I decided that the name for this car, my first car, will be Old Testament, because it's a testament to God's goodness and mercy in my life, and it's the perfect hold-over while I wait in eager hope and expectation for the new to take its place.  If you saw the car, you'd understand how wonderful it is.

So that's all that's going on!  Okay, until next time! 

                                                                                                Tommy


Monday, November 19, 2007

Hi!  How are you doing?  I am fine.

Actually, more than fine.  Things come together in such wonderful ways, I'm actually glad I don't have more answers.  However, there are plenty of answers still in process.  So...
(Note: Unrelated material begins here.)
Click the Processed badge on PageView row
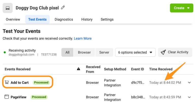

one of those answers was to a question about desire.  I wondered if the desires I had to do things like draw and write were of God, because they were so intense.  I learned that they were.  That was such a relief!  I also learned that it's impossible to extricate oneself from what's going on, because leaving those voids of life empty will lead to... well, you know, substitution.  But I've told you this one already.  The good merely taken out will substitute with the bad, because it comes easier.  So there's a lot that's been cleared direction-wise.

Another help I've gotten is that God IS directing my path, by specifically slamming doors in my face.  Smacking me over the head when I go way off, guiding me gently along the way I'm supposed to be going.  Great stuff.  That helps a lot also.

Another thing that has helped is a challenge to discipline from my pastor.  Not directly of course.  But ever since seeking a disciplined search for God in my life, it turns out He was way easier to "find" than I ever hoped He would be; yes, He's been with me, yes, He's been leading me, but sometimes the difference between tree-growth and grass-growth and bamboo-growth is not the relationship itself, in all its fervency on both sides, but on the relating, in all its regularity and determination.  It is a crucial component of a relationship, I've learned.  Very good to know, too.

So that's led to God's regular guidance in my life, and things are cropping up more and more as I seek Him, which is wonderful.  You should seek Him too!  He says if you will seek Him, you will find Him.  I've been looking for how to seek, and the key is to come back regularly, to abide in a constant search, and that's the other lesson.  Abiding.  I'm getting better at it. 

Nothing is perfect yet by any means, and there are still problems I've been carrying since I was two still manifesting, but it's good to have God there and to smack me when I go wrong.  God's brought that to the forefront, that He gives us proverbial jackasses to guide us, like Balaam's.  So even though we don't like how we get smeared in life, it's saving our lives from the invisible doom that threatens us, which is worth pain and humiliation when we mess up.  So that's it.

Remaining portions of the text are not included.